Jesus came for all people

640 jesus came for all peopleIt often helps to look closely at scriptures. Jesus made an impressive demonstrative and all-encompassing statement during a conversation with Nicodemus, a leading scholar and ruler of the Jews. "For God so loved the world, that he gave his only begotten Son, that all who believe in him should not perish but have eternal life" (John 3,16).

Jesus and Nicodemus met on an equal footing - from teacher to teacher. Jesus' argument that a second birth was necessary to enter the kingdom of God stunned Nicodemus. This conversation was significant because Jesus, as a Jew, had to deal with other Jews and, as in this case, especially with the influential rulers.

Let's see what happens next. Next there is an encounter with the woman at Jacob's well in Sychar. She was married five times and was now wildly married to a man, which made her the number one topic of conversation among people. In addition, she was a Samaritan and thus belonged to a people that the Jews frowned upon and avoided. Why did Jesus, the rabbi, have a conversation with a woman of all people, which was unusual, and with a Samaritan woman of all people? Honorable rabbis did not do that.

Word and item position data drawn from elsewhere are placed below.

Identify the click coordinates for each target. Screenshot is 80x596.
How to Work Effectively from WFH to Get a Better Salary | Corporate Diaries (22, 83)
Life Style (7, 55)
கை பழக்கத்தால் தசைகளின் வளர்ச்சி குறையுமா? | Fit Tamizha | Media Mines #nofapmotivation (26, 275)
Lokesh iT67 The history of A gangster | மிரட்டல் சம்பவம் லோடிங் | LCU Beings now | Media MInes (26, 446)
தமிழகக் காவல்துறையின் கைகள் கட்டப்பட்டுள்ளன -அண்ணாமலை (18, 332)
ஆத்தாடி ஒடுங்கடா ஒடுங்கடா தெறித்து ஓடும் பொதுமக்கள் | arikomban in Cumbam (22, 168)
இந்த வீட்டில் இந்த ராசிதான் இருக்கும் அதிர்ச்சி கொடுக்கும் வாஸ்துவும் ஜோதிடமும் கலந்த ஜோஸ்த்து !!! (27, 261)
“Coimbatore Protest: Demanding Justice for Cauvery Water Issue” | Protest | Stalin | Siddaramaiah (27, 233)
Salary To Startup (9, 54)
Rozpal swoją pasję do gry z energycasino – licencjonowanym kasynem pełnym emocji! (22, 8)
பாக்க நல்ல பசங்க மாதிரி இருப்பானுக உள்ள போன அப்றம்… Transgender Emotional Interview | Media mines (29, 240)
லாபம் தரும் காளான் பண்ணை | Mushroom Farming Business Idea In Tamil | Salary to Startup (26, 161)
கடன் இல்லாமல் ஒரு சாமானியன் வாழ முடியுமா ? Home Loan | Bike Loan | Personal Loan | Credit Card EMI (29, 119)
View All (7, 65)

After a few days, which Jesus spent among them at the request of the Samaritans, he and his disciples moved on to Cana in Galilee. There Jesus healed the son of a royal official, to whom he said: "Go, your son lives!" This official, certainly a wealthy aristocrat, served in the court of King Herod, and could have been a Jew or a pagan. With all his means, he was unable to save his dying son. Jesus was his last and best hope.

During his stay on earth, it was not Jesus' style to make a powerful statement about God's love for all people while remaining in the background. The Father's love was shown in public through the life and suffering of his only begotten Son. Through the three encounters, Jesus revealed that he had come for "all men".

What else do we learn from Nicodemus? With Pilate's permission, Joseph of Arimathea took on the body of Jesus and was accompanied by Nicodemus. “But Nicodemus, who had come to Jesus earlier that night, also came and brought myrrh mixed with aloe, about a hundred pounds. So they took the body of Jesus and tied it in linen with spices, as the Jews are used to bury "(John 19,39-40).

At the first encounter he came to the Son of God under cover of darkness, now he shows himself courageously with other believers in order to arrange the burial of Jesus.